### Task objective
In this exercise, the entries below include pictures. Repeat exactly the lines from the line with "Task: Close the 补货分析 tab" to the line with "Where should I", including both, but without the pictures.

### Material provided
Start of Block
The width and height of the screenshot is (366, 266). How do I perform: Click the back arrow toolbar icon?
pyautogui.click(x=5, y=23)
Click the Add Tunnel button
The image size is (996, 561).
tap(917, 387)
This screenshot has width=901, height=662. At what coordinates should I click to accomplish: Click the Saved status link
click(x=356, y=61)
End of Block
Start of Block
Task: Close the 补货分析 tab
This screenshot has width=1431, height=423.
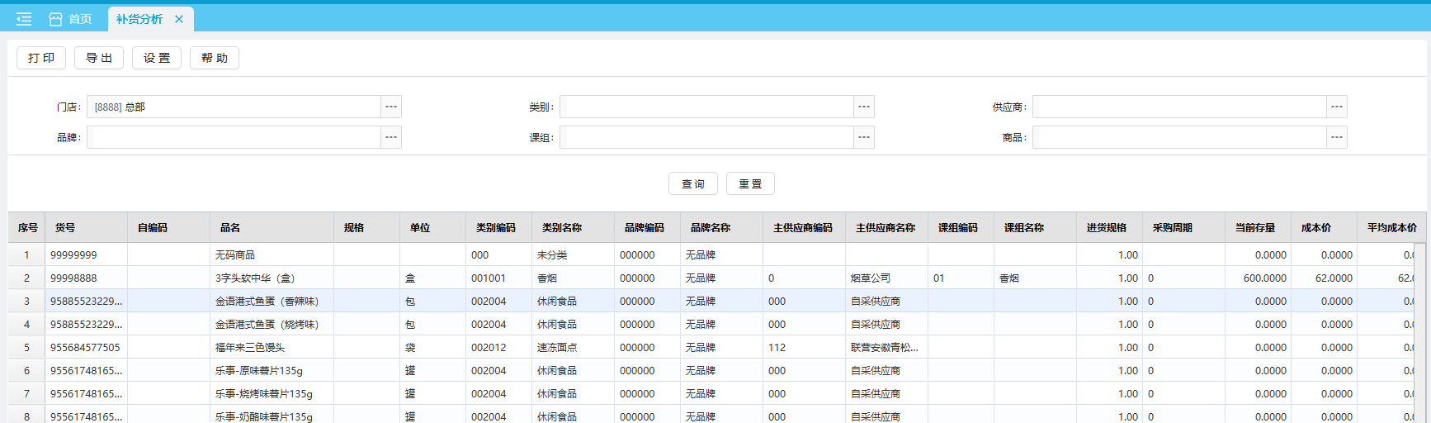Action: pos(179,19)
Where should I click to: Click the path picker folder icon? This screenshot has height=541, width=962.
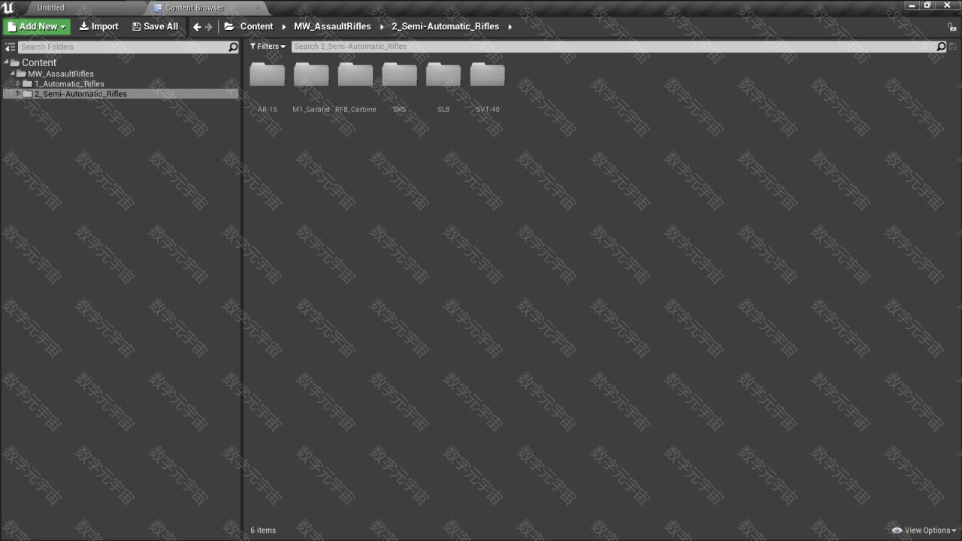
End of Block
### Result of this task
Task: Close the 补货分析 tab
This screenshot has width=1431, height=423.
Action: pos(179,19)
Where should I click to: Click the path picker folder icon? This screenshot has height=541, width=962.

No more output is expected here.